More than 8,000 Boy Scouts and Scout leaders handed out 425,000 bags and worked 27,000 man hours over the past week for the 25th-annual Scouting for Food Drive.
In the Smith’s parking lot Saturday, nearly 100 Boy Scouts from Troop 99 unloaded yellow bags and rearranged cans and cereals into cardboard boxes that will feed 55,000 people for three months.
With unemployment payments being reduced and an economy still recovering, the Salvation Army’s food pantry has been frequented by more people this year. Two weeks ago, it was bare, and the Salvation Army was forced to use its cash donations to keep it stocked.
“We collected 200 tons of food last year and we expect to surpass that this year,” said Boy Scout Activities Director Brandon Dervishian. “Seeing the Scouts take ownership of their community and helping others is remarkable.”
“You learn a lot about yourself but you also learn a lot about each other,” said Eagle Scout Harrison Malburg. “It feels good knowing that all the homeless in Las Vegas and Henderson will have food for Thanksgiving.
As he watched the Scouts filling up what eventually will be 7,300 cardboard boxes filled with food, volunteer Andy Belanger reminisced about his time as a Boy Scout 25 years ago.
“It’s really gratifying,” he said. “This community has given a lot to the Scouts and it’s nice seeing the Scouts give back.”

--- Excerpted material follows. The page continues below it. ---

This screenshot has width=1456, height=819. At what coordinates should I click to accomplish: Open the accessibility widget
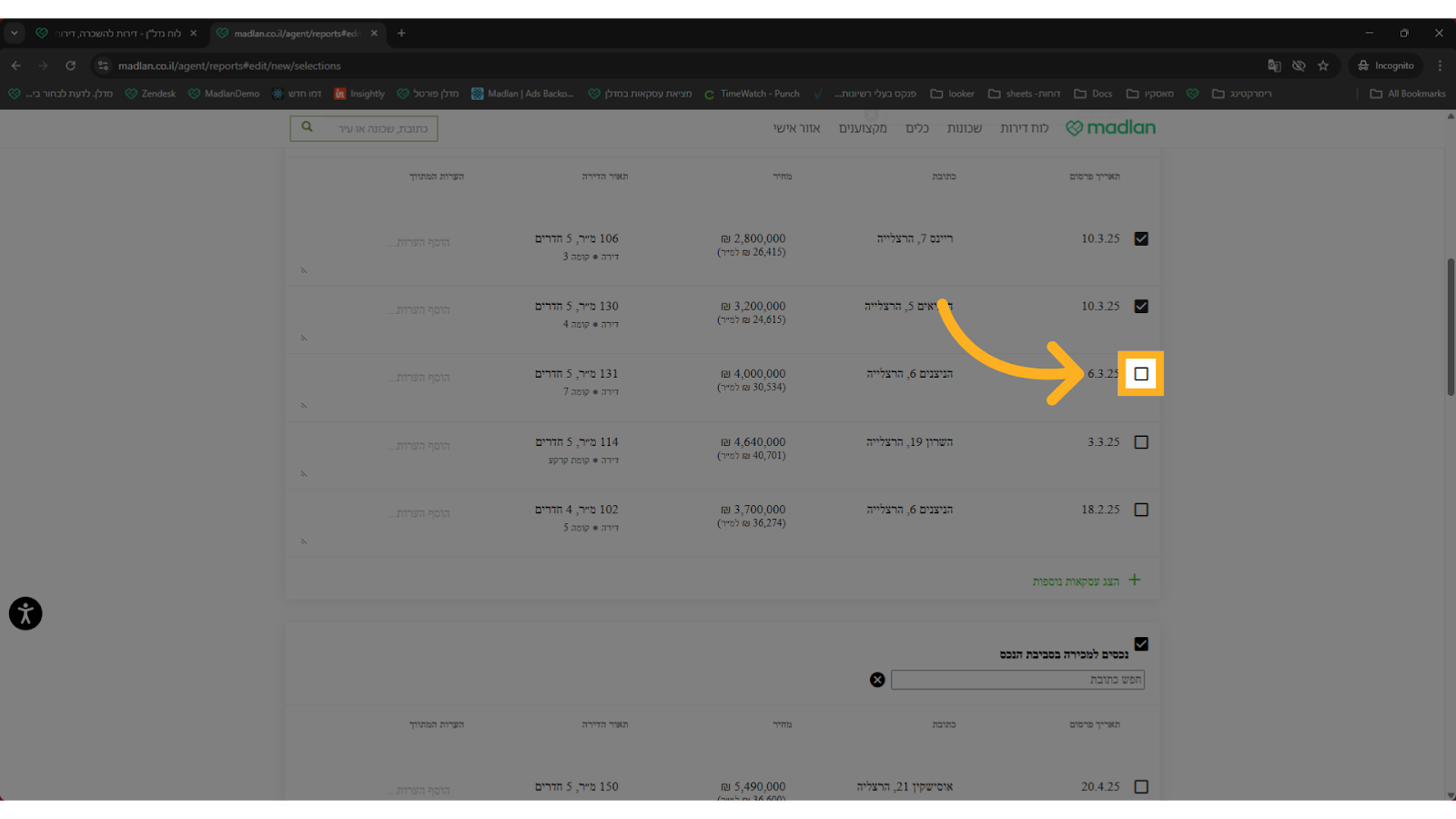click(x=25, y=613)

The first Boy Scouts from Troop 99 gathered in the Smith’s parking lot on Lake Mead and Rampart boulevards around 7 a.m. Saturday. They spent nine hours loading boxes of food into trucks.
Scout leaders have met once a month since August to plan their biggest food drive of the year, enough food to fill eight 53-foot-long trucks.
“I think it’s incredible to see our young children caring for others,” said Maj. Robert Lloyd, Clark County coordinator for the Salvation Army, whose pantry will receive all of the items collected. “Las Vegas really is one of the most generous cities there is.”
The 220 tons of donated food is enough to feed between 200 and 220 families once a day for 100 days, according to Leslee Rogers of the Salvation Army.
Dervishian said some Scouts even went as far out as Mesquite to collect canned goods and other non-perishable items.
Eleven-year-old Eagle Scout Jacob Johnson smiled as he gathered cans and organized them into boxes. It’s his first year loading trucks. The younger Scouts pass out bags to shoppers. Regardless of where he is, Johnson just wants to help.
“It makes me feel good inside being able to help others out,” he said.